Each record, in full, must be restated word for word.

▽

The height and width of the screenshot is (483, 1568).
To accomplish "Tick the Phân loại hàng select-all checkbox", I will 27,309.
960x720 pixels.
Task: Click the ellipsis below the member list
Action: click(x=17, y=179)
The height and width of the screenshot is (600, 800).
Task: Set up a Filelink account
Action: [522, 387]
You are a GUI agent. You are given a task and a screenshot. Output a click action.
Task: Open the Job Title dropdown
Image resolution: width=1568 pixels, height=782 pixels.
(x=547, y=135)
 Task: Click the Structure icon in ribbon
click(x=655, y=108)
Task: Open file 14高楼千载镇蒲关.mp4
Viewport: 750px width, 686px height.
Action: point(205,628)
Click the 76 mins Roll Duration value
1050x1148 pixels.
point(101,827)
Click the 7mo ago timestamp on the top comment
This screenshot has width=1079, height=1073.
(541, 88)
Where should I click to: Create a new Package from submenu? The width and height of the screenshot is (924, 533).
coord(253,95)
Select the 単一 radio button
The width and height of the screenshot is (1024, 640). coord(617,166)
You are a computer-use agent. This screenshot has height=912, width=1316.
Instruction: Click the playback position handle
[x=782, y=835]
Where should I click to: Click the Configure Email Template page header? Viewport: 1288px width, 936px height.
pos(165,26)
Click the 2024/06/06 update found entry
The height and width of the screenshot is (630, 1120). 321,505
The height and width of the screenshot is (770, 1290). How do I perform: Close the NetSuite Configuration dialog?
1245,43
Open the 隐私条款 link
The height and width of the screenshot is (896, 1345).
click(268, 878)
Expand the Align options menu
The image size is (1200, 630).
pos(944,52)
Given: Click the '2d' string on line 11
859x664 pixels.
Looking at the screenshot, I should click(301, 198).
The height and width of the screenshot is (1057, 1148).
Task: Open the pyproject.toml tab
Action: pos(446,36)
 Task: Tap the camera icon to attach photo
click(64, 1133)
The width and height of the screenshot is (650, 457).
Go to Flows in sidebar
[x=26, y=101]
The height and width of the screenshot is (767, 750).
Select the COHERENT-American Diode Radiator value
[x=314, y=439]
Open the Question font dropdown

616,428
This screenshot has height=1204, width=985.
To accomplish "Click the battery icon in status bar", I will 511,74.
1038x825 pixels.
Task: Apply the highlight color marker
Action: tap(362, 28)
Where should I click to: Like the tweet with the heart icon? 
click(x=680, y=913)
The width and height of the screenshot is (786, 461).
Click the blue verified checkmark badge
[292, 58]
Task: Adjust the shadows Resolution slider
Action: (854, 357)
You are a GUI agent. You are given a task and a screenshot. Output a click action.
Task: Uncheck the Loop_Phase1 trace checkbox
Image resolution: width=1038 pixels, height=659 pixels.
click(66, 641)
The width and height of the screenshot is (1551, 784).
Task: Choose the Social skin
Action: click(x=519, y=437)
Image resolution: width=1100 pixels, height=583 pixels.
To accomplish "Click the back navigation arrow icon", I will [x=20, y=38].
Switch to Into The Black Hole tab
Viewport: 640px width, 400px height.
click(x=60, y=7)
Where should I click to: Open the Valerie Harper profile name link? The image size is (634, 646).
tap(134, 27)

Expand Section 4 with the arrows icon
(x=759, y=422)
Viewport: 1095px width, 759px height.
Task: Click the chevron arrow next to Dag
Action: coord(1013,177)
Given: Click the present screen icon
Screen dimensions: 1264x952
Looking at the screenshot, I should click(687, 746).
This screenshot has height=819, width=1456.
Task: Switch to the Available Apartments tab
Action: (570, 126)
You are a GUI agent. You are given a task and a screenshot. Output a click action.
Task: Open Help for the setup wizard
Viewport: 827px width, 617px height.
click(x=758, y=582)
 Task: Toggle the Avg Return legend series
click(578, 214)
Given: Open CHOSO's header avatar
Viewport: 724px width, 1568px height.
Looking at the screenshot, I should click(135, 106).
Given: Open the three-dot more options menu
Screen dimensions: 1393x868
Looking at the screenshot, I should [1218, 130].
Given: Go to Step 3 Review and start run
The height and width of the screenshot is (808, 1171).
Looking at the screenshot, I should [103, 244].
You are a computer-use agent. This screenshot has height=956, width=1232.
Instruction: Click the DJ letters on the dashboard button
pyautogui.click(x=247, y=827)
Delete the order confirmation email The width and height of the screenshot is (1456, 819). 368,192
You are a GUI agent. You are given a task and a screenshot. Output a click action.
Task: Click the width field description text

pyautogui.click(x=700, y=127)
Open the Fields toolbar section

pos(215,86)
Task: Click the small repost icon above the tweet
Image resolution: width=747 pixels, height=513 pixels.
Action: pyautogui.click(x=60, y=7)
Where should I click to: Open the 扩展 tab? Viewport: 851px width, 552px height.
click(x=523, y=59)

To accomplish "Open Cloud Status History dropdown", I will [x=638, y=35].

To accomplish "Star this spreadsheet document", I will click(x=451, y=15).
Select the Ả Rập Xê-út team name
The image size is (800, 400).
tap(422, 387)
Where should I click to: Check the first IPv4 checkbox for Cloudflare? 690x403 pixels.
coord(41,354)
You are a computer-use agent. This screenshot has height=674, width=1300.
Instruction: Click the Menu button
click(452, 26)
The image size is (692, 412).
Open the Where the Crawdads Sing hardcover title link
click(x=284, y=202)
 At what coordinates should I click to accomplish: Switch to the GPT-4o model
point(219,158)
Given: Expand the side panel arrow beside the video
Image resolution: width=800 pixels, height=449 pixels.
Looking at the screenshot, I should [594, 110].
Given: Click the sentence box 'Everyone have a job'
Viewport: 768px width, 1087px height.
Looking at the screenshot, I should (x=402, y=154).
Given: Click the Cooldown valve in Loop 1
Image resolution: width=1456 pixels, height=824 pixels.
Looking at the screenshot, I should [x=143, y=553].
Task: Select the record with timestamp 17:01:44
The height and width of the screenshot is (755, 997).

△

_Result for this task_
The height and width of the screenshot is (483, 1568).
To accomplish "Tick the Phân loại hàng select-all checkbox", I will 27,309.
960x720 pixels.
Task: Click the ellipsis below the member list
Action: click(x=17, y=179)
The height and width of the screenshot is (600, 800).
Task: Set up a Filelink account
Action: [522, 387]
You are a GUI agent. You are given a task and a screenshot. Output a click action.
Task: Open the Job Title dropdown
Image resolution: width=1568 pixels, height=782 pixels.
(x=547, y=135)
 Task: Click the Structure icon in ribbon
click(x=655, y=108)
Task: Open file 14高楼千载镇蒲关.mp4
Viewport: 750px width, 686px height.
Action: point(205,628)
Click the 76 mins Roll Duration value
1050x1148 pixels.
point(101,827)
Click the 7mo ago timestamp on the top comment
This screenshot has width=1079, height=1073.
(541, 88)
Where should I click to: Create a new Package from submenu? The width and height of the screenshot is (924, 533).
coord(253,95)
Select the 単一 radio button
The width and height of the screenshot is (1024, 640). coord(617,166)
You are a computer-use agent. This screenshot has height=912, width=1316.
Instruction: Click the playback position handle
[x=782, y=835]
Where should I click to: Click the Configure Email Template page header? Viewport: 1288px width, 936px height.
pos(165,26)
Click the 2024/06/06 update found entry
The height and width of the screenshot is (630, 1120). 321,505
The height and width of the screenshot is (770, 1290). How do I perform: Close the NetSuite Configuration dialog?
1245,43
Open the 隐私条款 link
The height and width of the screenshot is (896, 1345).
click(268, 878)
Expand the Align options menu
The image size is (1200, 630).
pos(944,52)
Given: Click the '2d' string on line 11
859x664 pixels.
Looking at the screenshot, I should click(301, 198).
The height and width of the screenshot is (1057, 1148).
Task: Open the pyproject.toml tab
Action: pos(446,36)
 Task: Tap the camera icon to attach photo
click(64, 1133)
The width and height of the screenshot is (650, 457).
Go to Flows in sidebar
[x=26, y=101]
The height and width of the screenshot is (767, 750).
Select the COHERENT-American Diode Radiator value
[x=314, y=439]
Open the Question font dropdown

616,428
This screenshot has height=1204, width=985.
To accomplish "Click the battery icon in status bar", I will 511,74.
1038x825 pixels.
Task: Apply the highlight color marker
Action: tap(362, 28)
Where should I click to: Like the tweet with the heart icon? 
click(x=680, y=913)
The width and height of the screenshot is (786, 461).
Click the blue verified checkmark badge
[292, 58]
Task: Adjust the shadows Resolution slider
Action: (854, 357)
You are a GUI agent. You are given a task and a screenshot. Output a click action.
Task: Uncheck the Loop_Phase1 trace checkbox
Image resolution: width=1038 pixels, height=659 pixels.
click(66, 641)
The width and height of the screenshot is (1551, 784).
Task: Choose the Social skin
Action: click(x=519, y=437)
Image resolution: width=1100 pixels, height=583 pixels.
To accomplish "Click the back navigation arrow icon", I will [x=20, y=38].
Switch to Into The Black Hole tab
Viewport: 640px width, 400px height.
click(x=60, y=7)
Where should I click to: Open the Valerie Harper profile name link? The image size is (634, 646).
tap(134, 27)

Expand Section 4 with the arrows icon
(x=759, y=422)
Viewport: 1095px width, 759px height.
Task: Click the chevron arrow next to Dag
Action: coord(1013,177)
Given: Click the present screen icon
Screen dimensions: 1264x952
Looking at the screenshot, I should click(687, 746).
This screenshot has height=819, width=1456.
Task: Switch to the Available Apartments tab
Action: (570, 126)
You are a GUI agent. You are given a task and a screenshot. Output a click action.
Task: Open Help for the setup wizard
Viewport: 827px width, 617px height.
click(x=758, y=582)
 Task: Toggle the Avg Return legend series
click(578, 214)
Given: Open CHOSO's header avatar
Viewport: 724px width, 1568px height.
Looking at the screenshot, I should click(135, 106).
Given: Open the three-dot more options menu
Screen dimensions: 1393x868
Looking at the screenshot, I should [1218, 130].
Given: Go to Step 3 Review and start run
The height and width of the screenshot is (808, 1171).
Looking at the screenshot, I should [103, 244].
You are a computer-use agent. This screenshot has height=956, width=1232.
Instruction: Click the DJ letters on the dashboard button
pyautogui.click(x=247, y=827)
Delete the order confirmation email The width and height of the screenshot is (1456, 819). 368,192
You are a GUI agent. You are given a task and a screenshot. Output a click action.
Task: Click the width field description text

pyautogui.click(x=700, y=127)
Open the Fields toolbar section

pos(215,86)
Task: Click the small repost icon above the tweet
Image resolution: width=747 pixels, height=513 pixels.
Action: pyautogui.click(x=60, y=7)
Where should I click to: Open the 扩展 tab? Viewport: 851px width, 552px height.
click(x=523, y=59)

To accomplish "Open Cloud Status History dropdown", I will [x=638, y=35].

To accomplish "Star this spreadsheet document", I will click(x=451, y=15).
Select the Ả Rập Xê-út team name
The image size is (800, 400).
tap(422, 387)
Where should I click to: Check the first IPv4 checkbox for Cloudflare? 690x403 pixels.
coord(41,354)
You are a computer-use agent. This screenshot has height=674, width=1300.
Instruction: Click the Menu button
click(452, 26)
The image size is (692, 412).
Open the Where the Crawdads Sing hardcover title link
click(x=284, y=202)
 At what coordinates should I click to accomplish: Switch to the GPT-4o model
point(219,158)
Given: Expand the side panel arrow beside the video
Image resolution: width=800 pixels, height=449 pixels.
Looking at the screenshot, I should [594, 110].
Given: Click the sentence box 'Everyone have a job'
Viewport: 768px width, 1087px height.
Looking at the screenshot, I should (x=402, y=154).
Given: Click the Cooldown valve in Loop 1
Image resolution: width=1456 pixels, height=824 pixels.
Looking at the screenshot, I should [x=143, y=553].
Task: Select the record with timestamp 17:01:44
The height and width of the screenshot is (755, 997).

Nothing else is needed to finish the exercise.